Since my old operating system was on my raid setup, I needed to do a couple of things to get this install to work. First, the backup was completed to make it completely up to date, then as a precaution, I always like to disconnect the backup drive when dealing with installing an operating system and partitioning. Just in case.
With my old drives all disconnected and the backup cable marked, the SSD install is nothing hard. I used the supplied adapter and it fit right into the existing drive bay. The
Windows 7 install took longer than usual to identify the drive, but once the installer was going, it didn't take long. Tip for you guys here, make sure you have AHCI enabled in the BIOS to get the most speed out of your SSD.
Hickup on the install. Most all the time, when you install something new, and do a massive configuration change, you run into some kind of a hitch that keeps you from going forward, in this case, it was a slow boot. The Windows screen popped up, but then stayed there without going any further for about 2 minutes. After much research playing and reading, the solution was fairly simple. I disabled all my features in BIOS like sound, LAN, USB, and rebooted the PC. Boot time was super fast. Perfect. Now to turn on the features I wanted one at a time until the slow boot was found. In my case it ended up being the USB legacy support feature which was great since it's not something I need anyway, all other features I use worked perfectly, BIOS set.
Next I powered down the computer, connected the 2 raid drives and booted back up. Since this time I didn't want to make a
raid in the BIOS since the drive feature was set to AHCI, I just made the raid setup in Windows under the manage menu.
Finally, all set up, now it was time to connect the backup drive, restore all my programs and settings.
So how fast was the SSD? I'll put it to you this way. All browser settings, different browser, desktop settings, games, preferences, complete backup volume copied to the working drive, and everything restored to the same desktop it was before user end wise took an hour and a half. Typically in the past, this is something I'd span over a couple of evenings then several days later it was all back to the way it was. With the SSD, there were times I have 4 installers going while copying 200GB of data and modifying settings simply because it was tough to bog it down.

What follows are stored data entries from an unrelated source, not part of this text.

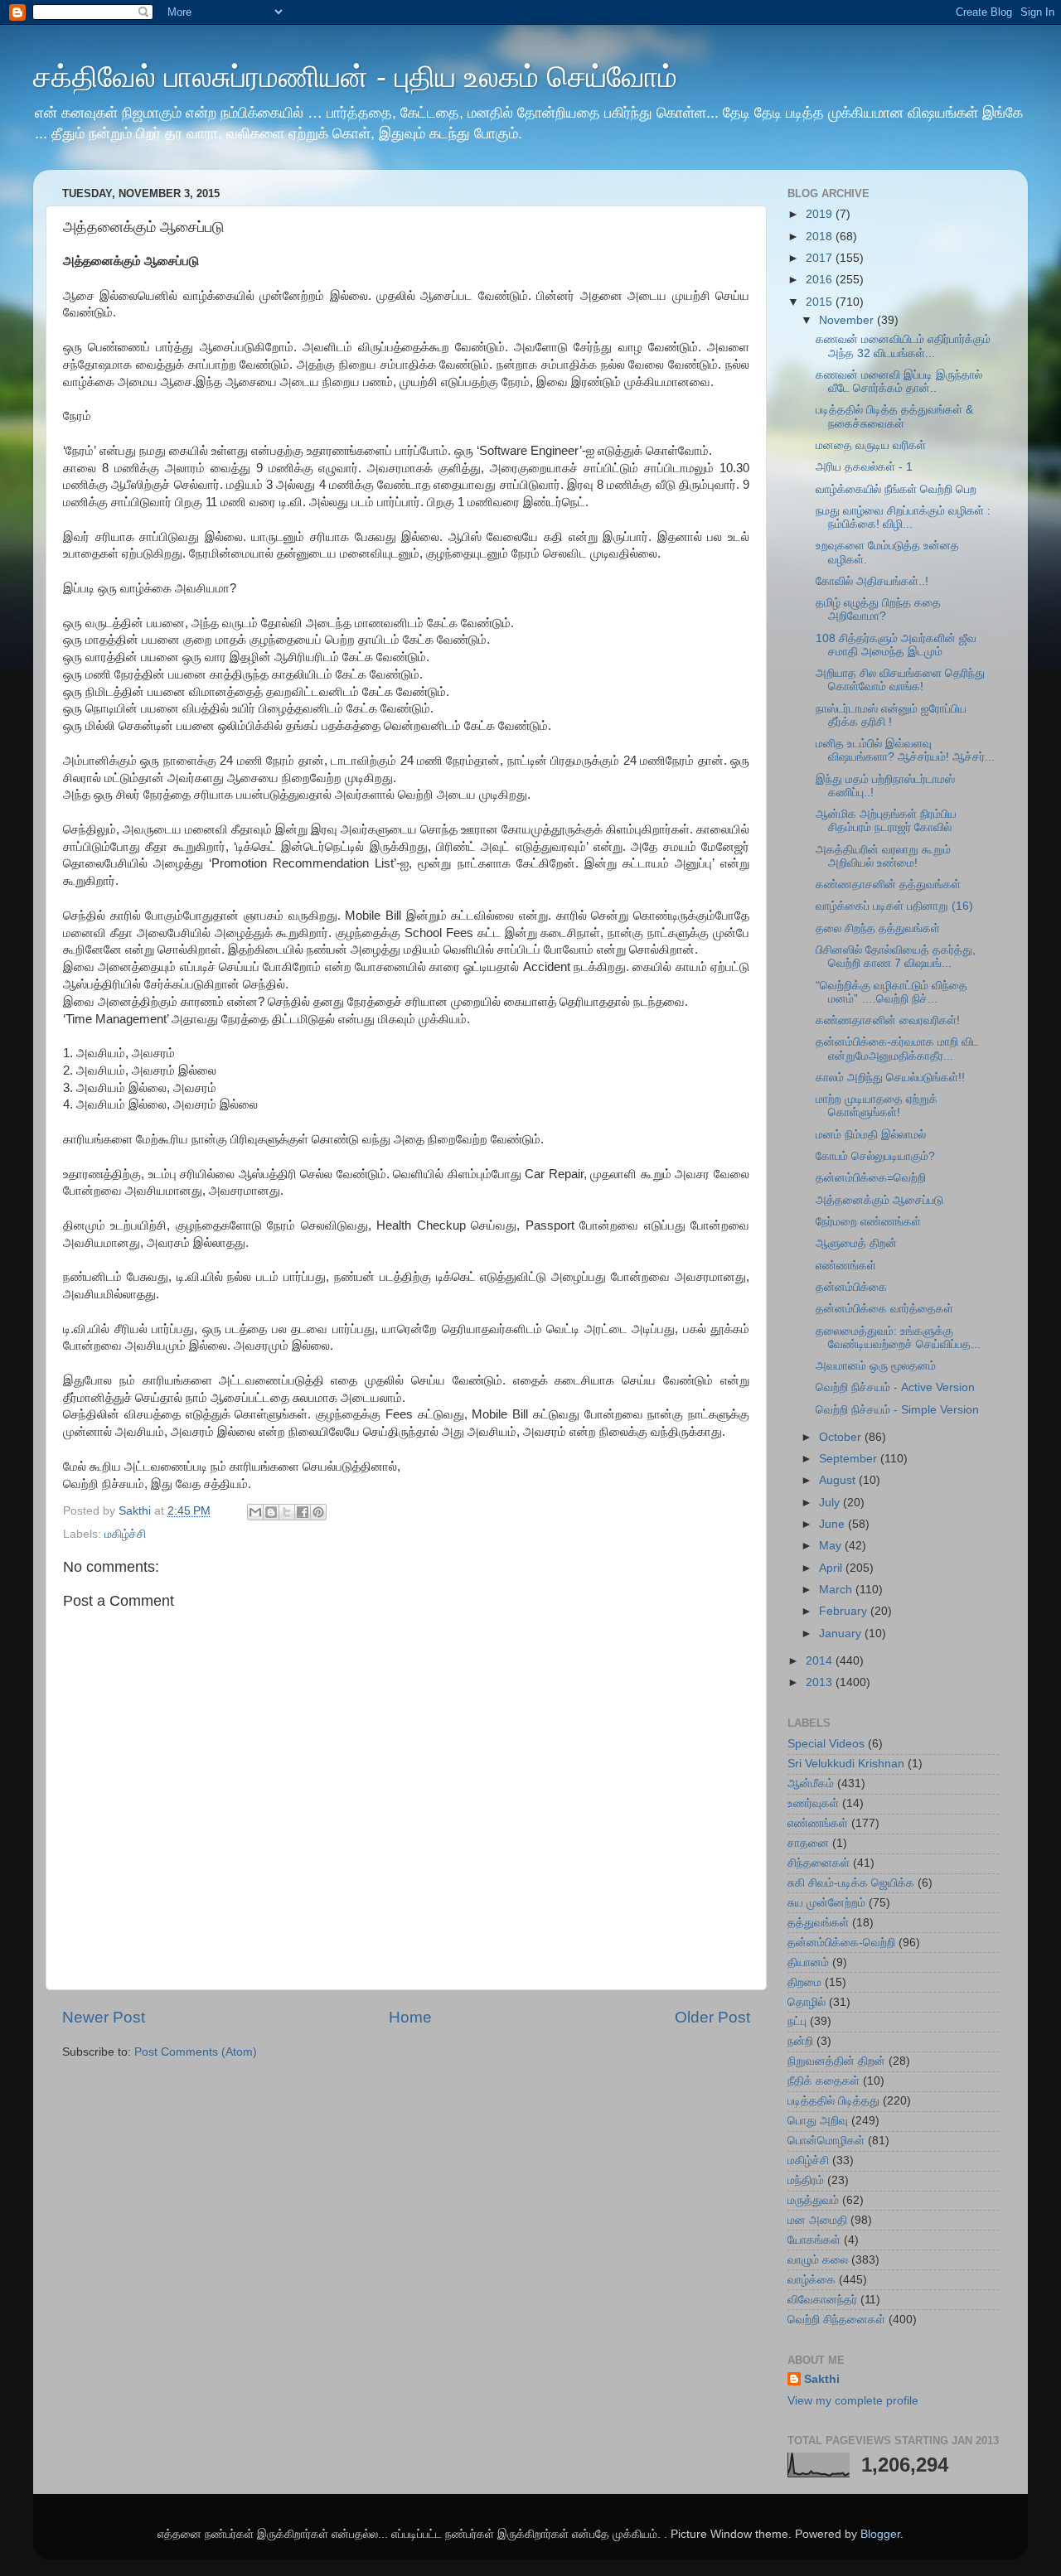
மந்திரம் (805, 2180)
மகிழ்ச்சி (125, 1534)
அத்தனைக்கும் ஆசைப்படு (879, 1200)
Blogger (880, 2534)
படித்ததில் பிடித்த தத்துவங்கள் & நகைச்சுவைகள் (894, 416)
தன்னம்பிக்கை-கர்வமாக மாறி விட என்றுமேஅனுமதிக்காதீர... (897, 1048)
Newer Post (103, 2017)
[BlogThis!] (271, 1512)
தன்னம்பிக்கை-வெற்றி (841, 1942)
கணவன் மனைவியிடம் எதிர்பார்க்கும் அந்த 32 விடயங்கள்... (903, 346)
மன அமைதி (817, 2220)
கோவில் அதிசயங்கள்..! (872, 581)
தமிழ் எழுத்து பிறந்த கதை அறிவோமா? (878, 609)
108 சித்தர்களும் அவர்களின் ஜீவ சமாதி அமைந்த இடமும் (896, 645)
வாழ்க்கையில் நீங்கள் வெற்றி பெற (896, 489)
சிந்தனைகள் (818, 1863)
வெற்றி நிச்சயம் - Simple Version (897, 1410)
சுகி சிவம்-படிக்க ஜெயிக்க (850, 1883)
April (832, 1568)
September (849, 1458)
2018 (821, 236)
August (839, 1480)
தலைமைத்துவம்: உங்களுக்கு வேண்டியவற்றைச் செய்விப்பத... (898, 1338)
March (837, 1589)
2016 (821, 279)
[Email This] (255, 1512)
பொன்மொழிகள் (826, 2140)
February (844, 1611)
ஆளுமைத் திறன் (856, 1243)
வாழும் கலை (817, 2260)
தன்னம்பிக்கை (851, 1287)
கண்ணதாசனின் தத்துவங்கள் (888, 884)
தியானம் (808, 1962)
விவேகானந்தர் (822, 2299)
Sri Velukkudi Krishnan (845, 1763)
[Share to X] (287, 1512)
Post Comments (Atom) (195, 2052)
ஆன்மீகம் (810, 1783)
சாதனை (808, 1843)
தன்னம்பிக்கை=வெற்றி (871, 1178)
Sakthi (822, 2379)
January (842, 1633)
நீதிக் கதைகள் (823, 2081)
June (833, 1524)
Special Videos (826, 1743)
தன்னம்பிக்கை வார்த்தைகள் (884, 1308)
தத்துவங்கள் (818, 1922)
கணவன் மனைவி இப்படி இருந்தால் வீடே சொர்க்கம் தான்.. (899, 381)
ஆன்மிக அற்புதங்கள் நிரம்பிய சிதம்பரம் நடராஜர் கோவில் (886, 821)
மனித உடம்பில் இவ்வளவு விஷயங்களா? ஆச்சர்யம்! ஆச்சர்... (905, 750)
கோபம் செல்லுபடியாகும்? (875, 1156)
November (848, 320)
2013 (821, 1682)
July (831, 1502)
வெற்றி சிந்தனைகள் (836, 2319)
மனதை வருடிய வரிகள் (871, 445)
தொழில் (806, 2002)
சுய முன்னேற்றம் (826, 1903)
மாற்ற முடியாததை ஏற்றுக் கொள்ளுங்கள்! (876, 1106)
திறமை (804, 1982)
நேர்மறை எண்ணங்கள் (868, 1222)
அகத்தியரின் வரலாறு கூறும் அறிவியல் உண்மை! (883, 856)
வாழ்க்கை (811, 2280)
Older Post (712, 2017)
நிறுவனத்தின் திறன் (836, 2061)
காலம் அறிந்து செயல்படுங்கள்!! (890, 1077)
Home (410, 2017)
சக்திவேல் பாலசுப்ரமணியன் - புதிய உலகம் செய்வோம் (355, 77)
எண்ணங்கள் (846, 1265)
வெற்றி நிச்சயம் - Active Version (895, 1387)
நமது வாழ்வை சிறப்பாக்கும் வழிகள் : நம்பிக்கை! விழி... (903, 517)
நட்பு (797, 2021)
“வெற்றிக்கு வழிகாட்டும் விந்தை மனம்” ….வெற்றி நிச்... (891, 992)
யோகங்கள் (814, 2240)
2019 (821, 214)
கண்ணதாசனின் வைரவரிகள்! (888, 1020)
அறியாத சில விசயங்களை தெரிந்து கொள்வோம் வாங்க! (900, 680)
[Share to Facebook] (302, 1512)
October (842, 1437)
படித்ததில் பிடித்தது (833, 2101)
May (832, 1545)
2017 (821, 258)
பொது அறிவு (817, 2120)
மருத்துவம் (813, 2200)
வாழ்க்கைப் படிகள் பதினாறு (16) (894, 906)
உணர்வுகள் (813, 1803)
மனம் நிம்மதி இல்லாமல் (871, 1135)
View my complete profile (852, 2401)
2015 (821, 302)
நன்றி (800, 2041)
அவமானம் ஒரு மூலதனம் (876, 1366)
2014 (821, 1661)
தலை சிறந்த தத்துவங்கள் (878, 928)
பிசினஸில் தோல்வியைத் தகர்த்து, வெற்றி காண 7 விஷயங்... (896, 956)
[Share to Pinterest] (318, 1512)
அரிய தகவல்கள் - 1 (864, 467)
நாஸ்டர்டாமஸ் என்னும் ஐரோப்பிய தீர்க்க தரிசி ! (891, 715)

For those number people out there, I also had to do a benchmark before and after to see how my drives scored. My current 2x250GB blue edition Western Digital drives scored a benchmark score of 412, which was 55MB/s read and 55MB/s write, random writes were in the 20MB/s. The OCZ Vertex 2 drive had 205MB/s reads, 96MB/s writes, and random writes were at 207MB/s with a score of 1812.
Now that it's all done, I can honestly say, this is an upgrade any computer enthusiast will love. It takes the bottleneck feeling completely out of the hard drive. Applications launch so fast, I'm still getting used to it. Loading times on games at present are held back by my internet connection. I like that. To date, this is probably one of the best hardware upgrades I've done ever. Never have I had a computer upgrade change my system that dramatically.